§ Task item: Could you output exactly the lines running from the one containing "The image size" to the final line of the listing below, leaving out pictures?

§ Material for this exercise:
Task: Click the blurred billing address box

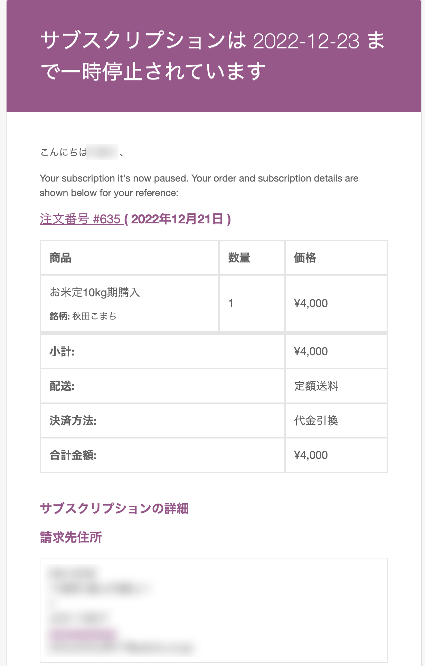Action: (x=214, y=610)
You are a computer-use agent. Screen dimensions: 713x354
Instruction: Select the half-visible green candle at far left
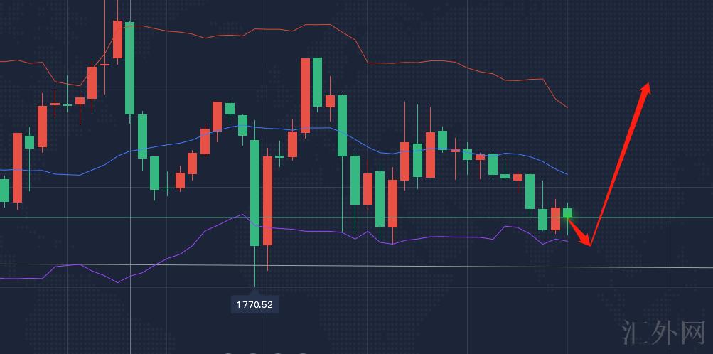pos(4,191)
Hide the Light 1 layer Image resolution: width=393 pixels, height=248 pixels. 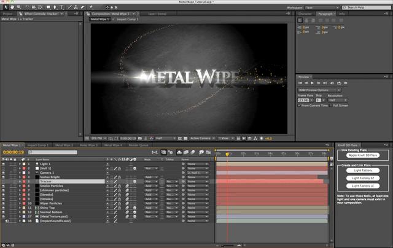tap(4, 165)
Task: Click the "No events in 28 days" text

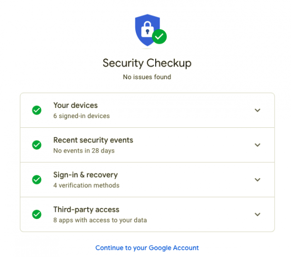Action: [84, 151]
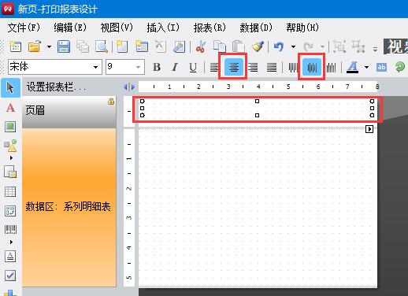Select the table grid tool in sidebar
Viewport: 408px width, 296px height.
10,191
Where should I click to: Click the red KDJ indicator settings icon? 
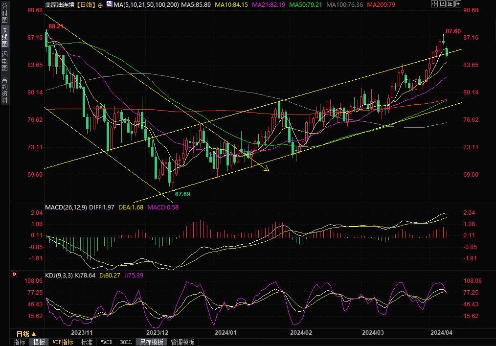(14, 275)
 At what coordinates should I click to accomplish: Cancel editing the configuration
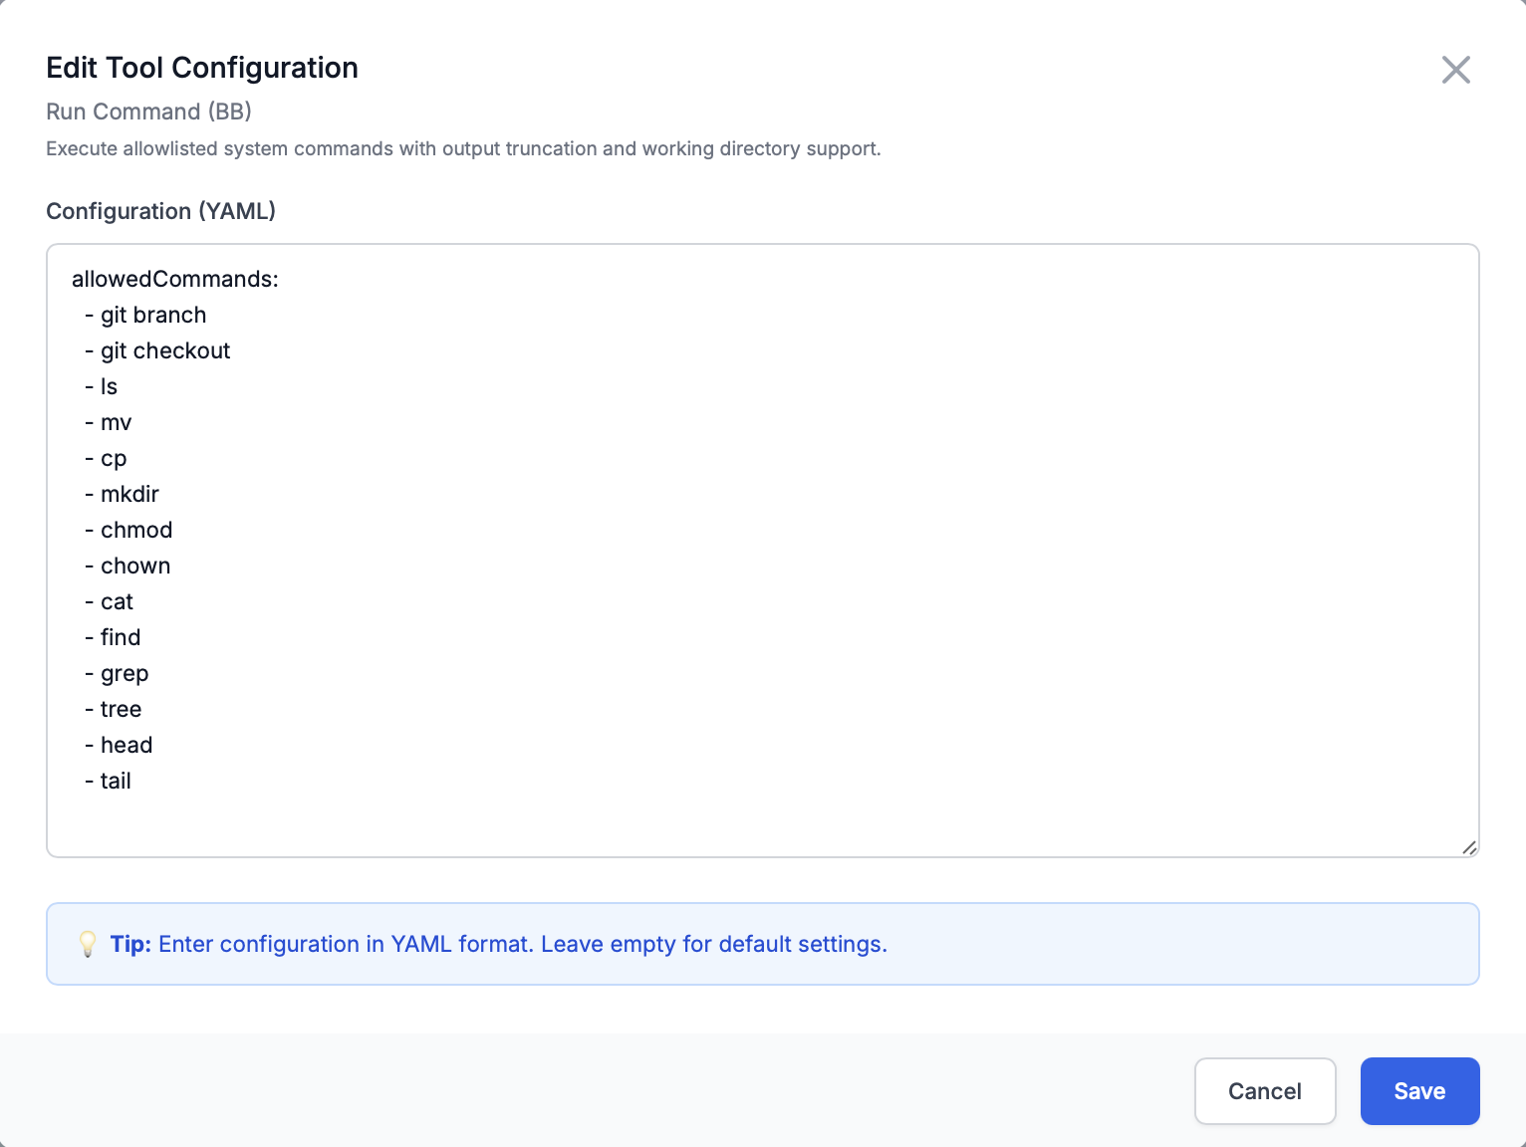pyautogui.click(x=1265, y=1091)
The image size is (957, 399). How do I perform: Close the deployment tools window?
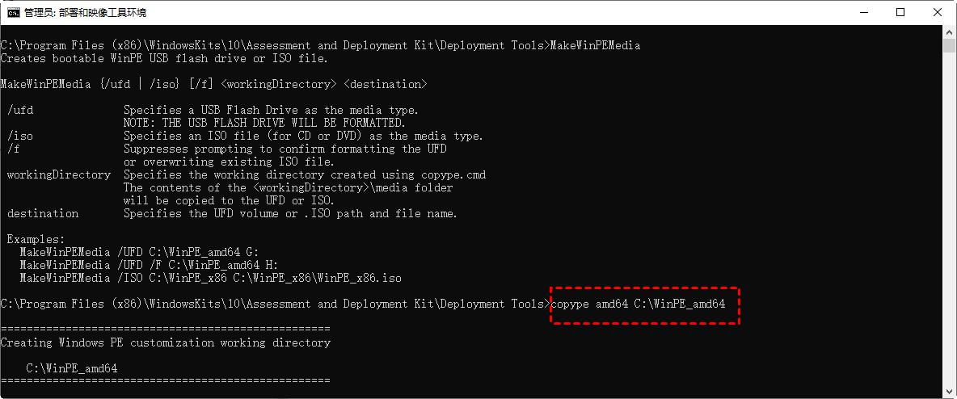pyautogui.click(x=938, y=13)
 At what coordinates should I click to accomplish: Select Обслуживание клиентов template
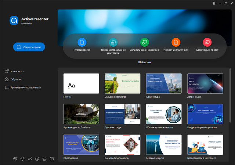164,114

§ Exercise output:
The image size is (957, 399). How do I perform: Close the deployment tools window?
pyautogui.click(x=938, y=13)
 At what coordinates should I click to accomplish: Select Обслуживание клиентов template
164,114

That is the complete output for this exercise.